THE TASK:
Quote the entries below from the line with "Screen dimensions: 1306x557" through the line with "You are a computer-use agent. This", both ends included, and only those lines.

※ ※ ※

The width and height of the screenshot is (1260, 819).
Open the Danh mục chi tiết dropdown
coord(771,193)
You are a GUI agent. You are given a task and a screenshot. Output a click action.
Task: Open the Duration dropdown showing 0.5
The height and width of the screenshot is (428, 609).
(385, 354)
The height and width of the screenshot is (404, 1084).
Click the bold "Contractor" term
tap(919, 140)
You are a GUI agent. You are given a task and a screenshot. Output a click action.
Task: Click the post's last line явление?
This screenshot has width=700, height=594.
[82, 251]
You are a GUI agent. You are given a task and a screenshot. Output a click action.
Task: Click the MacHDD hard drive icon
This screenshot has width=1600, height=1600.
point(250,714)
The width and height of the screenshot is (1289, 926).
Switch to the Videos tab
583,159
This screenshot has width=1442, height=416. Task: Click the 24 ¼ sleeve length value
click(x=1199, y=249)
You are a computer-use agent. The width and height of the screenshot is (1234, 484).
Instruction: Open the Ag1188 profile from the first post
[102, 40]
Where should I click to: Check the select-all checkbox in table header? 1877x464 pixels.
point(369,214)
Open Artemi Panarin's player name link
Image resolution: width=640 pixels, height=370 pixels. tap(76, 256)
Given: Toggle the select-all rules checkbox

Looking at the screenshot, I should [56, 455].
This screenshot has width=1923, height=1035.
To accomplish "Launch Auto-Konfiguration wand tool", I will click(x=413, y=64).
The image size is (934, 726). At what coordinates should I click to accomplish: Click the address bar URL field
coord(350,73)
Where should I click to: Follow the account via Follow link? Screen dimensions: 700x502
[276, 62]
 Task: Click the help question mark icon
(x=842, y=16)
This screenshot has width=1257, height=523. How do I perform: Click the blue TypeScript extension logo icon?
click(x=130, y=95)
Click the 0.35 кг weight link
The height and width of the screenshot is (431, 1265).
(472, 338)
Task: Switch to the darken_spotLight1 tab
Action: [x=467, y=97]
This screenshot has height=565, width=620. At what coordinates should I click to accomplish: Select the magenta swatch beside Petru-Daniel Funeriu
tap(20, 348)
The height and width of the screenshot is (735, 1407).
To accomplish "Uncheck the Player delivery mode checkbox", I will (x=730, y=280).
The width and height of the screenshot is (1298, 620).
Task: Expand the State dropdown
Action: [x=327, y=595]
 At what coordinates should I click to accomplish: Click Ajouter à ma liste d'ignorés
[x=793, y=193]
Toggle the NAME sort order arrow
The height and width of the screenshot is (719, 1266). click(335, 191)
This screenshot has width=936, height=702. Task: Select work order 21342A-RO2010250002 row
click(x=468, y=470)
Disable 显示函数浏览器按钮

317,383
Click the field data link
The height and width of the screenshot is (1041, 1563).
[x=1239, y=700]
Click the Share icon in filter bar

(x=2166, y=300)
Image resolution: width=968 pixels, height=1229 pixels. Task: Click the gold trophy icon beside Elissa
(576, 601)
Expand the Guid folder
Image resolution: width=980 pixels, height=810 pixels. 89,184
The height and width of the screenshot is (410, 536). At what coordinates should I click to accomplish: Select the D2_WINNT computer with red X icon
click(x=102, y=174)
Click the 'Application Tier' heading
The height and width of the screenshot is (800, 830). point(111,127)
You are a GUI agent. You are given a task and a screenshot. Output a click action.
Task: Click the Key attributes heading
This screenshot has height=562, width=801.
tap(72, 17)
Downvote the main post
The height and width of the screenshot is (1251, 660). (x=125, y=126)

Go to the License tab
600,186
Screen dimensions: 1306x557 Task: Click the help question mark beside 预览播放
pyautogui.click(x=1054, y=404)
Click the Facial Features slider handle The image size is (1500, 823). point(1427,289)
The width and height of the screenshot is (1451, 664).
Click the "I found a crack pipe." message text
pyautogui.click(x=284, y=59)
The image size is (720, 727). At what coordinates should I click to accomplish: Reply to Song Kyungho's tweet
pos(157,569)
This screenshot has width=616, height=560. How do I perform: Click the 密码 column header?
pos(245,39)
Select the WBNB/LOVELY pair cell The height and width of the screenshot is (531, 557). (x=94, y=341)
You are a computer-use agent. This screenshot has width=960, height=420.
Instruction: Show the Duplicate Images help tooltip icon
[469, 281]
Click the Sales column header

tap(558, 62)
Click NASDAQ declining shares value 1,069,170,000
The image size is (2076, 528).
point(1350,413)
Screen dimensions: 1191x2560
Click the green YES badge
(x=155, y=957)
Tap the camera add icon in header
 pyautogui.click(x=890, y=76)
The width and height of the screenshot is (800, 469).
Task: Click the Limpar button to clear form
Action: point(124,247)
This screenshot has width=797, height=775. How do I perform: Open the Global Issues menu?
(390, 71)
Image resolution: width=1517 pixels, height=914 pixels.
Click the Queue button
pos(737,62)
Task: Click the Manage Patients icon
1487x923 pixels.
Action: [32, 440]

※ ※ ※

OUTPUT BELOW:
Screen dimensions: 1306x557 Task: Click the help question mark beside 预览播放
pyautogui.click(x=1054, y=404)
Click the Facial Features slider handle The image size is (1500, 823). point(1427,289)
The width and height of the screenshot is (1451, 664).
Click the "I found a crack pipe." message text
pyautogui.click(x=284, y=59)
The image size is (720, 727). At what coordinates should I click to accomplish: Reply to Song Kyungho's tweet
pos(157,569)
This screenshot has width=616, height=560. How do I perform: Click the 密码 column header?
pos(245,39)
Select the WBNB/LOVELY pair cell The height and width of the screenshot is (531, 557). (x=94, y=341)
You are a computer-use agent. This screenshot has width=960, height=420.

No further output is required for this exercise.